Rawlson King, Councillor for Rideau-Rockcliffe (Ward 13), made a statement to the Standing Committee on Justice Policy on Bill 108 (More Homes, More Choice Act) before the Legislative Assembly of Ontario. The statement urges the committee to reconsider the proposed changes to the power of municipalities over inclusionary zoning and heritage.
I told the Standing Committee on Justice Policy:
"Of critical interest to Ottawa's Urban Caucus is the potential restriction on inclusionary going to limit it to only areas designated major transit station areas or to development permit areas.
We recognize that affordable housing in wards such as ours is desperately needed, especially by our most vulnerable residents. Housing near transit and amenities should not be a luxury enjoyed only by the most privileged. However, the scale of housing need for out most vulnerable will go beyond what can be accommodated in the core.
Diverse neighbourhoods are healthy neighbourhoods, and our whole city should be comprised of healthy neighbourhoods. Even within Ottawa's core communities, there is a very strong need for affordable housing that falls outside of half-kilometre circles on the map. We recognize that development near transit stations will be tall and dense, but intensification is also taking the form of mid-rises and low-rise housing in established neighbourhoods. Not every high-rise is being built in a major transit area. Not every core ward has a major transit station.
Ottawa needs the flexibility to implement a local approach sensitive to our context. We strongly urge the Government to re-consider this provision.

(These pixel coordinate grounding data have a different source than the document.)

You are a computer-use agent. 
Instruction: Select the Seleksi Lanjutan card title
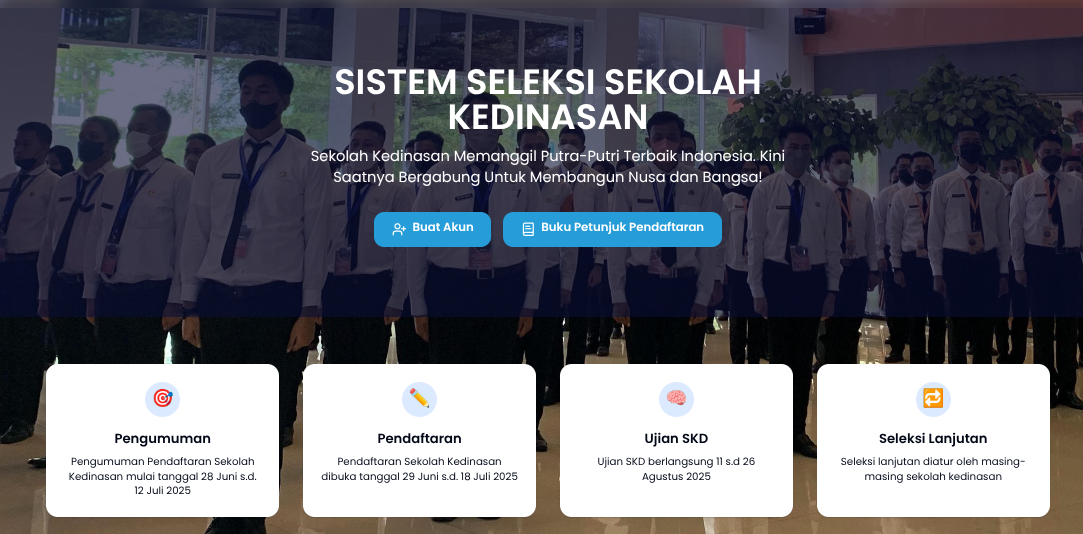pos(933,439)
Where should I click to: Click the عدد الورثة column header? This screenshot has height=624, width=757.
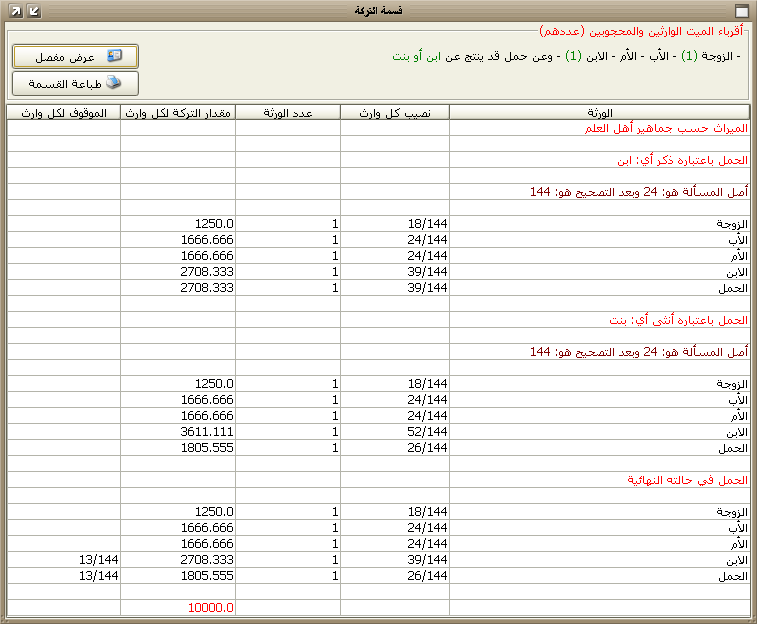[288, 113]
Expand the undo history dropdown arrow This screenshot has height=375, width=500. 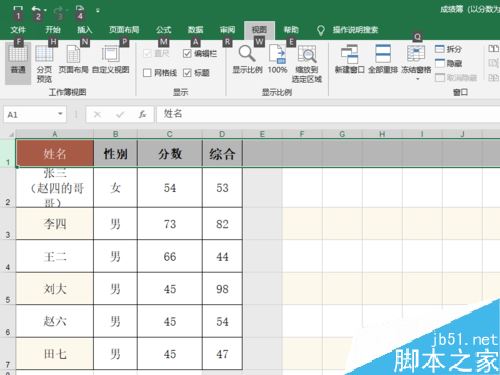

Bill 108 is also not good proposed legislation as it removes the right of local communities to have a final say on local heritage issues. I represent a Ward in Ottawa, with two heritage conservation districts, that arguably have one of the largest concentrations of built heritage in this province. Our resident believe that heritage conservation is primarily a local matter that reflects local history, community values and cultural benefits that are best managed by municipal councils who best understand community priorities. Bill 108 removes heritage protects and allows new developments to avoid the requirements of heritage impact assessments and other measures designed to ensure that heritage is reflected in planning decisions.
As a consequence, I recommend on behalf of my residents that the bill extend inclusionary zoning beyond transit-oriented developments and that heritage protections removed by this bill be restored."